◆ **WORK TO COMPLETE**
Lines from the top of the listing down to the one with "Click the Save", inclusive, are to be copied exactly.
::::::::::
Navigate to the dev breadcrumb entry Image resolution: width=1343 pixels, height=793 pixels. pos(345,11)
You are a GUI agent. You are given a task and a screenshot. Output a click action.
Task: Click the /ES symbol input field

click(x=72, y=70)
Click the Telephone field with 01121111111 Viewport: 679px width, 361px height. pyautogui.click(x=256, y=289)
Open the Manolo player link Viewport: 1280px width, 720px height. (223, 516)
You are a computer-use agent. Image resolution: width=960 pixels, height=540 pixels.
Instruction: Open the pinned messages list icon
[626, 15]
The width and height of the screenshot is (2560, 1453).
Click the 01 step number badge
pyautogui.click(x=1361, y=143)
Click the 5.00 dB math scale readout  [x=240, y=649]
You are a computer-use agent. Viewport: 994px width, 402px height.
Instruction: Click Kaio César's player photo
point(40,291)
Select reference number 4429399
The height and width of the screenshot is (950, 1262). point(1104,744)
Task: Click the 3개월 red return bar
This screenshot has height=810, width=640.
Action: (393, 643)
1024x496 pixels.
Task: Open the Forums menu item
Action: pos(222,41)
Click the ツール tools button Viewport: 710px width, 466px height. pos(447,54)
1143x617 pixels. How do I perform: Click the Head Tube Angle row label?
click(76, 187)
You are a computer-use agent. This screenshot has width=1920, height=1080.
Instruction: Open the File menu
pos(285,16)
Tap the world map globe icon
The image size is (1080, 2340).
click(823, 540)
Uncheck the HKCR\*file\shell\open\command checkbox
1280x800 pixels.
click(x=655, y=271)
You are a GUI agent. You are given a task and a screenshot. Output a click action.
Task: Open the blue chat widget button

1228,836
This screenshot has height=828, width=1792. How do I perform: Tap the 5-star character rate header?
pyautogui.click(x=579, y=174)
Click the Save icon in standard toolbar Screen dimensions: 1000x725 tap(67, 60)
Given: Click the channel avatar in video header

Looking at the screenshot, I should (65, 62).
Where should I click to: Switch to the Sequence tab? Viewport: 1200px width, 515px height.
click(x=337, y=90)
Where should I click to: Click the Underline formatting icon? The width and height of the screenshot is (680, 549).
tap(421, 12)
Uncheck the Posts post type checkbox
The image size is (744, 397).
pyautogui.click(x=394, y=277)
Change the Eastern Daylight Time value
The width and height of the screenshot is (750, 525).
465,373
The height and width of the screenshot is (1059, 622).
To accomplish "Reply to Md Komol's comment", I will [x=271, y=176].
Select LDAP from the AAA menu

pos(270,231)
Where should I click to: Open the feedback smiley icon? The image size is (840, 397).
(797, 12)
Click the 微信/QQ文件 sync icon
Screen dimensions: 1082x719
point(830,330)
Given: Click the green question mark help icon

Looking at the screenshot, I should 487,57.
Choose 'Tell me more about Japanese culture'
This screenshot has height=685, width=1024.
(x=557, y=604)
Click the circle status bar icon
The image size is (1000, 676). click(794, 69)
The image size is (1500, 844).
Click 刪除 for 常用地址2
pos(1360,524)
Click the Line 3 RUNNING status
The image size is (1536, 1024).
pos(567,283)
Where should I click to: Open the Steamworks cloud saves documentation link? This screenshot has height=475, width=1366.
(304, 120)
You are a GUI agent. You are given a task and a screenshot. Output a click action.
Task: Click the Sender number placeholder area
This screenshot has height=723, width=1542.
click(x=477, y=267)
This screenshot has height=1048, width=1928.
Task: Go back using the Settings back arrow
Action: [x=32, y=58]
::::::::::
◆ **EXERCISE RESPONSE**
Navigate to the dev breadcrumb entry Image resolution: width=1343 pixels, height=793 pixels. pos(345,11)
You are a GUI agent. You are given a task and a screenshot. Output a click action.
Task: Click the /ES symbol input field

click(x=72, y=70)
Click the Telephone field with 01121111111 Viewport: 679px width, 361px height. pyautogui.click(x=256, y=289)
Open the Manolo player link Viewport: 1280px width, 720px height. (223, 516)
You are a computer-use agent. Image resolution: width=960 pixels, height=540 pixels.
Instruction: Open the pinned messages list icon
[626, 15]
The width and height of the screenshot is (2560, 1453).
Click the 01 step number badge
pyautogui.click(x=1361, y=143)
Click the 5.00 dB math scale readout  [x=240, y=649]
You are a computer-use agent. Viewport: 994px width, 402px height.
Instruction: Click Kaio César's player photo
point(40,291)
Select reference number 4429399
The height and width of the screenshot is (950, 1262). point(1104,744)
Task: Click the 3개월 red return bar
This screenshot has height=810, width=640.
Action: (393, 643)
1024x496 pixels.
Task: Open the Forums menu item
Action: pos(222,41)
Click the ツール tools button Viewport: 710px width, 466px height. pos(447,54)
1143x617 pixels. How do I perform: Click the Head Tube Angle row label?
click(76, 187)
You are a computer-use agent. This screenshot has width=1920, height=1080.
Instruction: Open the File menu
pos(285,16)
Tap the world map globe icon
The image size is (1080, 2340).
click(823, 540)
Uncheck the HKCR\*file\shell\open\command checkbox
1280x800 pixels.
click(x=655, y=271)
You are a GUI agent. You are given a task and a screenshot. Output a click action.
Task: Open the blue chat widget button

1228,836
This screenshot has height=828, width=1792. How do I perform: Tap the 5-star character rate header?
pyautogui.click(x=579, y=174)
Click the Save icon in standard toolbar Screen dimensions: 1000x725 tap(67, 60)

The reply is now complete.